Agents cannot pass through these tiles by any means. As a side note, everything outside of the N×M room is also considered to be a wall.
The door is a dynamic element in the room. The agents obviously cannot walk through them when they are closed. Rather, the first time an agent tries to move into a door cell, the door will be opened, but the agent will stay in place. The door will then stay open until the end of the simulation round since there is no way for the agents to close a door.
Another dynamic element. Glass is very similar to doors - the agents first cannot walk through it. The first time an agent tried to move into a glass tile, the glass will shatter, and the agent will stay in place. If an agent then walks over the glass, they will get hurt and lose 1 health point. This is the only way agents can get hurt in the room.
The bandage will heal any agent that walks over it back to the full 2 health points, and it will be consumed in the process. The bandage will be consumed even if the agent is already at full health.
This marks the exit of the room - when an agents walks into a goal tile, they are removed from the room. There can be multiple goals in the room.
- c99 compiler
- GLFW (optionally)
There are two versions of the program. We have worked very hard to create a GUI that can visualize the enviromnent in real time as the agents are learning. Some features of the GUI like the Q-table visualizer have significantly helped us understand what is going on in the environment, why the agents behave the way they do. For this reason we recommend that you compile and run the GUI version for the "full experience". However we did use an external library to implement the GUI, so compiling this version is a bit more complicated. Because of this, there is also an option to disable the GUI and avoid the dependancy. Library files are provided for you in the same directory so we hope that compiling the GUI won't be a problem.
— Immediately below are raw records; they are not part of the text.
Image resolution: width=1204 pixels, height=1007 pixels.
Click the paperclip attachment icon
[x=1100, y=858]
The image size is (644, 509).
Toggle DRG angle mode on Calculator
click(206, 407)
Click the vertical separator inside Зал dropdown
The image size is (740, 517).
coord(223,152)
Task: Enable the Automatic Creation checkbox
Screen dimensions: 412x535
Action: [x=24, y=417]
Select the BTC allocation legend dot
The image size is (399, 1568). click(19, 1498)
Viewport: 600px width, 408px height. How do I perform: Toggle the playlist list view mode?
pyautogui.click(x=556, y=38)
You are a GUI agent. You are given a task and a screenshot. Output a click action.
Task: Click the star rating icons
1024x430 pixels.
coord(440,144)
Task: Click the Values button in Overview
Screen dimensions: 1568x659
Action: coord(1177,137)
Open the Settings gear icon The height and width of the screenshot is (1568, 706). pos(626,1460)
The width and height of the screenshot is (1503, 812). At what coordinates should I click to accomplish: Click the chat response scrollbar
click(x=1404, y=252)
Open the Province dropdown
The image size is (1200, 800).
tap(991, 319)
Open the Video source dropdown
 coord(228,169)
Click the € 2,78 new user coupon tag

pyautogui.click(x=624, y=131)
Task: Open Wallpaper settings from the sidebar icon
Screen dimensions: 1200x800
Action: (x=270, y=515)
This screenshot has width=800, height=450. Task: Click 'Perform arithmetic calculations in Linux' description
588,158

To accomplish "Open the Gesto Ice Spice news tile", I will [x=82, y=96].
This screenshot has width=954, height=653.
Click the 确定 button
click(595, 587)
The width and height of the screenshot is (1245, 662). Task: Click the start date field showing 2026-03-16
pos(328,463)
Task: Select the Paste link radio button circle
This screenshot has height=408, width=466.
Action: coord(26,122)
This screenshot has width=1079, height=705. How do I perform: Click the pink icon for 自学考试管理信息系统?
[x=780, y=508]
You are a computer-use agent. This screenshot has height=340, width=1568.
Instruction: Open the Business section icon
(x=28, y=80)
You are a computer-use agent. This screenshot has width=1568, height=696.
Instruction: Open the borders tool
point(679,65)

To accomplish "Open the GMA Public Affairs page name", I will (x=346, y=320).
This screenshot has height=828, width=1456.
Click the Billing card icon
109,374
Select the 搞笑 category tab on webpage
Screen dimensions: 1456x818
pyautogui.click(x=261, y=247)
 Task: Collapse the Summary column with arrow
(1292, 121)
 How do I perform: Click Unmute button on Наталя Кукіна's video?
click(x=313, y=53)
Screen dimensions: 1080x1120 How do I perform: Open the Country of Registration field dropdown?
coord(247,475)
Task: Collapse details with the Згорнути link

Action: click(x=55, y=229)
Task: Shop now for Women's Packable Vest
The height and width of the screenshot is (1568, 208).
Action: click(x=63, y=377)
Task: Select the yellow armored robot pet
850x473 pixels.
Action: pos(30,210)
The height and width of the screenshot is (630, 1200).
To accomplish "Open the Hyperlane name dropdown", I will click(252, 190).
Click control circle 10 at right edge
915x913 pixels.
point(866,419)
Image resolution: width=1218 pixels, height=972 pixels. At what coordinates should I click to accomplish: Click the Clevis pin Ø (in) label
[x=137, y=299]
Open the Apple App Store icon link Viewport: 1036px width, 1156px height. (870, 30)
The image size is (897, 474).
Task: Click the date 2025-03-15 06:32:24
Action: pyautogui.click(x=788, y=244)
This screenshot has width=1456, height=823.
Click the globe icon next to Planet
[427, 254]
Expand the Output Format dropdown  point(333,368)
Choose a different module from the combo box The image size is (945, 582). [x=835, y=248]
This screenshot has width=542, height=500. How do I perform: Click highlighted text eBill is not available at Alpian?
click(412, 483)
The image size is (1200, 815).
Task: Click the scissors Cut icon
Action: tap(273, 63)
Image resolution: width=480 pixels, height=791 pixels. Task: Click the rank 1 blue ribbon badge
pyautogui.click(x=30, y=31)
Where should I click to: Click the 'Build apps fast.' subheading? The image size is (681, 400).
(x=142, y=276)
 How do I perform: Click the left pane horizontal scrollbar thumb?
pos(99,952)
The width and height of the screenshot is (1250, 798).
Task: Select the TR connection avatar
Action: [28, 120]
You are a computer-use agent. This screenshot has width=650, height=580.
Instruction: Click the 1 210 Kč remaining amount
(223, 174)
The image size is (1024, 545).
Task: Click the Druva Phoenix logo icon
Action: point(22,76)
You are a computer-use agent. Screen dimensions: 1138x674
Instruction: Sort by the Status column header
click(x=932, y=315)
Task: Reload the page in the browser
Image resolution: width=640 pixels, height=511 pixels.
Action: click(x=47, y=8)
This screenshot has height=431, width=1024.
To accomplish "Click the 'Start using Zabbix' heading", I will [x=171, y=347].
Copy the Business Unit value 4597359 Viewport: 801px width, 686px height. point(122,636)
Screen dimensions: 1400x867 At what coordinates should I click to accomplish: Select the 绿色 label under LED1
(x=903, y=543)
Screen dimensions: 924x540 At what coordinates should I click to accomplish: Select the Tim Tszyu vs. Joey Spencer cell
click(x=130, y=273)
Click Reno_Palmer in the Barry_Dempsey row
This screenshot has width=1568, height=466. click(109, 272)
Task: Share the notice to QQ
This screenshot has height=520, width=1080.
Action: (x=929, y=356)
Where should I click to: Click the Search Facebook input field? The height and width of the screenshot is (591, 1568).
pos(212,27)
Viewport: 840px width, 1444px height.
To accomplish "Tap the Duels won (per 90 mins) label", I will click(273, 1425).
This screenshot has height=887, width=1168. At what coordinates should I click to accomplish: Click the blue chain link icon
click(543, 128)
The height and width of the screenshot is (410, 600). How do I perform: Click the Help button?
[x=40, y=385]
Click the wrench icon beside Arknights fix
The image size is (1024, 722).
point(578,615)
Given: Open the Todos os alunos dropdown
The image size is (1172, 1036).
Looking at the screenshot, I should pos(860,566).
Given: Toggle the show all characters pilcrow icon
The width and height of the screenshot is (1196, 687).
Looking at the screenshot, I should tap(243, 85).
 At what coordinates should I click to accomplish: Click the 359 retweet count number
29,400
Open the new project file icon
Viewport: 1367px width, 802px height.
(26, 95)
$ gcc escape.c -std=c99 -L. -lm -lglfw3
$ cl escape.c glfw3.lib msvcrt.lib user32.lib gdi32.lib shell32.lib
$ clang escape.c -std=c99 -L. -lm -lglfw3
The GLFW library is the only dependancy, and we provide versions for windows, linux, and mac. If they don't work for whatever reason and you still want the GUI, get glfw3-dev from your package manager, or download GLFW and try again. Sorry.
If you give up on compiling, there are
pre-compiled standalone versions of the program for windows and linux
in the /bin
directory.
Just #define NOGUI globally from the compiler.
$ gcc escape.c -std=c99 -D NOGUI -lm
$ clang escape.c -std=c99 -D NOGUI -lm
$ cl escape.c -D NOGUI
You can add optimization flags if you want the program to run faster.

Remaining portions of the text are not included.